Cell viability was confirmed and proliferation was measured using the CellTiter 96 AQueous One Solution Cell Proliferation Assay (Promega Corp, Madison, Wis). These data were analyzed with a one-way analysis of variance and post hoc Bonferroni multiple comparisons test. Cell viability and proliferation data were further used to normalize data derived from the interleukin data analysis. Statistical significance was defined as P<.05.
Conditioned media samples were obtained from six replicate wells in all experimental strain profiles. These samples were then frozen at –80°C (–112°F) until assayed. The cytokine array membranes (RayBiotech Inc, Norcross, Ga) were first incubated with blocking buffer at room temperature (22°C [72°F]) for 30 minutes and then incubated for 4 additional hours at room temperature with 2.5 mL of thawed conditioned media from each of the baseline and treatment groups. The membranes were next incubated overnight at 4.0°C (39.2°F) in primary biotin-conjugated antibody, followed by incubation with horseradish peroxidase-conjugated streptavidin at room temperature for 30 minutes. Finally, the membranes were briefly incubated with detection buffer, exposed to film, and developed using a Kodak X-OMAT 1000A processor (Eastman Kodak Company, Rochester, NY).
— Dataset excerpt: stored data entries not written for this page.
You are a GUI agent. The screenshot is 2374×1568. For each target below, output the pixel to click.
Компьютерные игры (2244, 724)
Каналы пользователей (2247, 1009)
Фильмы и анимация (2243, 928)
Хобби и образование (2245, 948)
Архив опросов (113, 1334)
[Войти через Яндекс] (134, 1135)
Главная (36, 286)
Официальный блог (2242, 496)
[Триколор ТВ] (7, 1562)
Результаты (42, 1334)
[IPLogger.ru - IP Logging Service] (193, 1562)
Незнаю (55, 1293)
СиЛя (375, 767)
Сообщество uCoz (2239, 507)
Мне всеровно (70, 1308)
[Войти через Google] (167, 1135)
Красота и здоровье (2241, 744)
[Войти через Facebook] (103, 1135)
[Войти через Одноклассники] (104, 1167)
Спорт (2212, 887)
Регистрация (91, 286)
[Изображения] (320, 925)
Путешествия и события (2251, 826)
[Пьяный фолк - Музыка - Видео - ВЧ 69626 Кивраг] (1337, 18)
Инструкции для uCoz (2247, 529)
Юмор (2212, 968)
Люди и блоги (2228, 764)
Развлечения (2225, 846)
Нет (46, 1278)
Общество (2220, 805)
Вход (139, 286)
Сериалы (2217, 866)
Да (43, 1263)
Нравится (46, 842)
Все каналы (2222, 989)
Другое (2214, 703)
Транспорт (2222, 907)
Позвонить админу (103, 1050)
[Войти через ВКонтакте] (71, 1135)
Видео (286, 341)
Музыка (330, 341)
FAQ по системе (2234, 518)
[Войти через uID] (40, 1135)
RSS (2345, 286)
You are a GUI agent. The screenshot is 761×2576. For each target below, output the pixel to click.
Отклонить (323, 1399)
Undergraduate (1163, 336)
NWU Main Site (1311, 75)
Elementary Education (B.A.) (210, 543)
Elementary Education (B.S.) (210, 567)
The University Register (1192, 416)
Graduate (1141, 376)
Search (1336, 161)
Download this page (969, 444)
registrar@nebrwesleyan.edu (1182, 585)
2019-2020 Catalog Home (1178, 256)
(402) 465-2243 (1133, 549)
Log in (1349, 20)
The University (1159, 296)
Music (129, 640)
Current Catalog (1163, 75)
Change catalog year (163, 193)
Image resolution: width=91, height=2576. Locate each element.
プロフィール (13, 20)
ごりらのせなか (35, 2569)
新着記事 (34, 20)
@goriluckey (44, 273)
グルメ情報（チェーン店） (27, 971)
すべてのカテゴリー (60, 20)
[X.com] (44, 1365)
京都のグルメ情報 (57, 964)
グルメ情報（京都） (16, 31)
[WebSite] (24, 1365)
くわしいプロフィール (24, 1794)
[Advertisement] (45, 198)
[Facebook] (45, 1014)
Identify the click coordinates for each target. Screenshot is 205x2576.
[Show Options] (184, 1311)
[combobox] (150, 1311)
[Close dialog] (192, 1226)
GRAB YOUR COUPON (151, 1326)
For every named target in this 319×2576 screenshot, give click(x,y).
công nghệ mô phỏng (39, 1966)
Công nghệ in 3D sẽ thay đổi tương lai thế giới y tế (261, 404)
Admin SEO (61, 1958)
After the films were scanned (ScanJet 6200C; Hewlett Packard Company, Palo Alto, Calif), the volume (ie, color density × spot area) of each representative cytokine spot was quantified using AlphaEaseFC software (Version 4.0.0; Alpha Innotech Corporation, San Leandro, Calif). Each cytokine spot was assayed in duplicate for each membrane probed. Intraspot variability for any specific interleukin that was assayed in this manner typically averaged less than 20%. Varying background shades of the film were corrected with the AlphaEaseFC software in the final volume calculations of each duplicate cytokine spot.
Cytokine data were further analyzed with RayBio Cytokine Antibody Array software (Human Cytokine Antibody Array System VI & 6.1; RayBiotech Inc, Norcross, Ga), which was used to average duplicate data for each individual membrane. Corrected cytokine spot volume data, which were normalized with cellular proliferation data, were then analyzed using Microsoft Excel software (Version 11.0; Microsoft Corporation, Redmond, Wash) and GraphPad Prism software (GraphPad Prism 4.03; GraphPad Software Inc, San Diego, Calif).
To determine the effects the different strain profiles had on fibroblast interleukin secretion, the fold changes (ΔF
treatment) of the spot volumes were calculated by comparing each experimental cytokine (E) with the cytokine's baseline cell secretion (BCS) using the following equation:
\[{\Delta}\mathrm{F}_{\mathrm{treatment}}=\mathrm{E}{\div}\mathrm{BCS}\]
Therefore, ΔF
treatment < 1 corresponded to condition media containing less interleukin than at baseline, whereas ΔF
treatment > 1 corresponded to increased interleukin secretion compared with baseline. In keeping with literature standards,
18,19 ΔF
treatment ≥ 2 corresponded to notably increased interleukins as a result of strain.
For the conditioned media collected from each of the strain profiles, each interleukin of interest, as determined by the results of the cytokine protein array, were further analyzed using a human enzyme-linked immunosorbent assay (ELISA) kit. The interleukins tested with individual ELISAs included IL-1α, IL-1β, IL-1ra, IL-2, IL-4, and IL-7 (ELH-IL1α-001, ELH-IL1β-001, ELH-IL1ra-001, ELH-IL2-001, ELH-IL4-001, ELH-IL7-001, respectively; RayBiotech Inc, Norcross, Ga); IL-3 and IL-16 (KHC0031, KHC0161, respectively; BioSource International Inc, Camarillo, Calif); and IL-6 (EH2IL6; Pierce Biotechnology Inc, Rockford, Ill). In addition, ELISA data were normalized with cellular proliferation data and analyzed with two-tailed, two-sample t tests. Statistical significance was defined as P<.05.